Los datos del mercado laboral del sur santafesino muestran estabilidad en el empleo formal, pero un aumento en la informalidad que no aparece en las estadísticas oficiales.
El empleo formal en Rufino y la región sur de Santa Fe se mantuvo estable durante el primer semestre de 2026, según los datos de la Encuesta Permanente de Hogares del INDEC para el aglomerado más cercano. La tasa de desempleo abierto se ubicó por debajo del 6%, en línea con la tendencia provincial. Sin embargo, ese número no cuenta toda la historia.
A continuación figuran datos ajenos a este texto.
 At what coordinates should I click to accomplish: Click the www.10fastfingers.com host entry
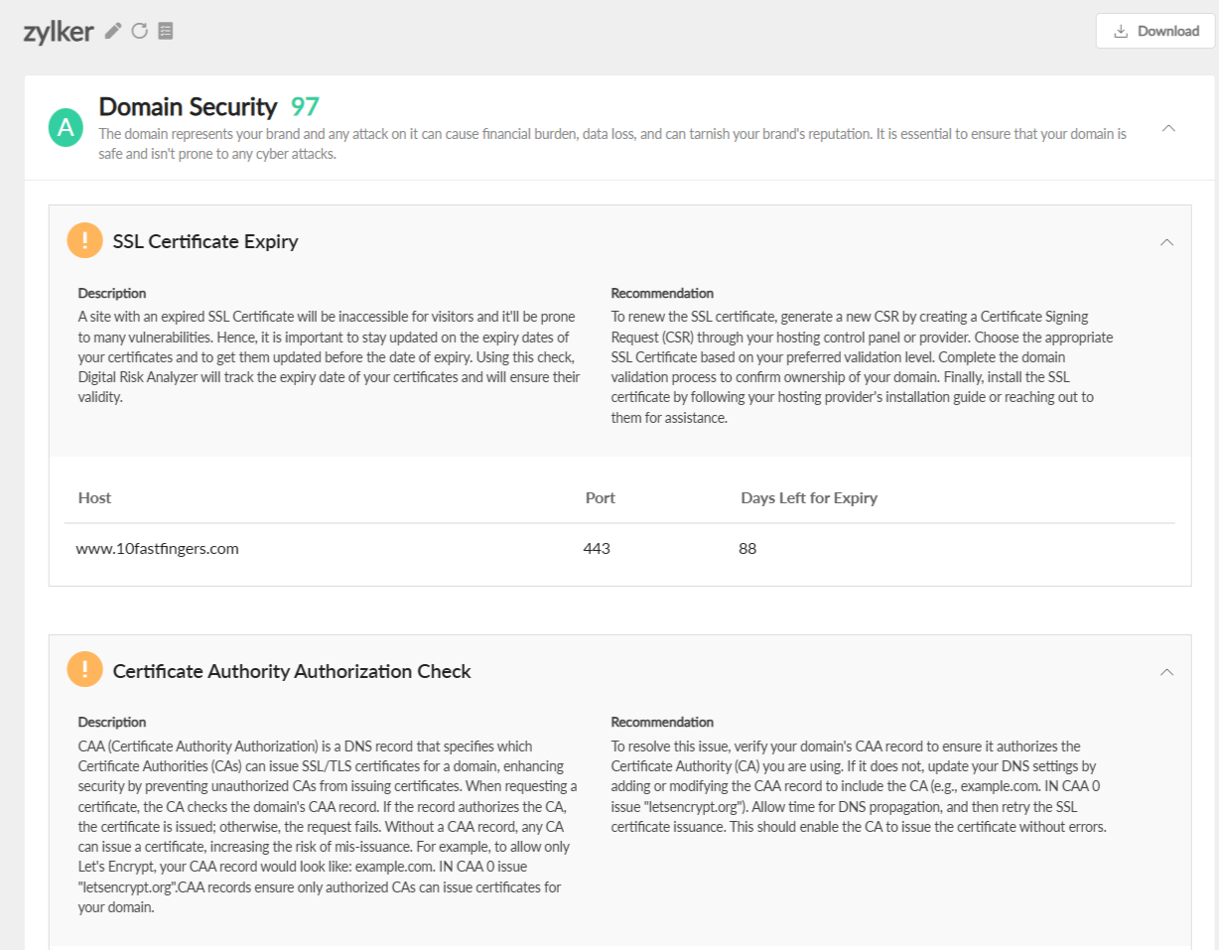pyautogui.click(x=157, y=548)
La economía local combina empleo agroindustrial —con sus picos estacionales de cosecha—, comercio y servicios, y un sector público municipal y provincial que es el principal empleador estable de la ciudad. Lo que los datos formales no capturan es el crecimiento del trabajo informal: changas, servicios no registrados y cuentapropismo precario que se expandieron en los últimos dos años junto con la inflación.
Desde el sector comercial, referentes locales señalan que las ventas cayeron en términos reales durante el primer trimestre, lo que presiona sobre el empleo privado. La campaña agrícola favorable podría compensar parte de esa caída en el segundo semestre, pero el impacto en el empleo urbano dependerá de cuánto de ese ingreso circule en el comercio local.
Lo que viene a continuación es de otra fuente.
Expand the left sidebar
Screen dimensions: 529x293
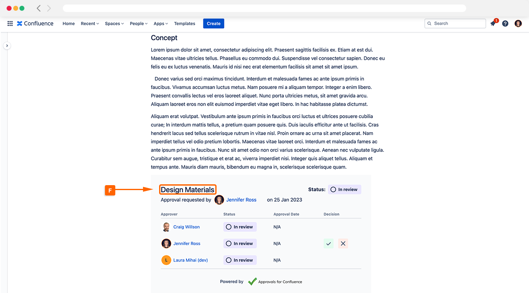coord(7,46)
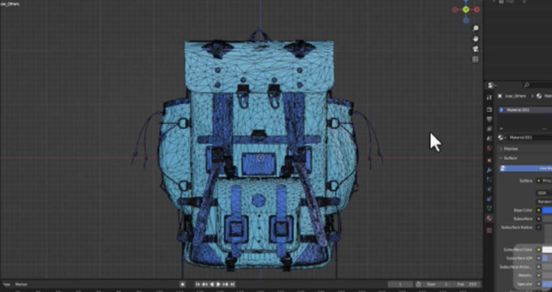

LO QUE SIGNIFICA: La estabilidad que muestran los números formales convive con una fragilidad real que no aparece en las estadísticas. El empleo en una ciudad como Rufino tiene mucho de colchón —el sector público, el campo— pero ese colchón tiene límites. Cuando la inflación le gana al salario, la economía doméstica se ajusta por el lado del consumo. Y eso se siente en cada local del centro.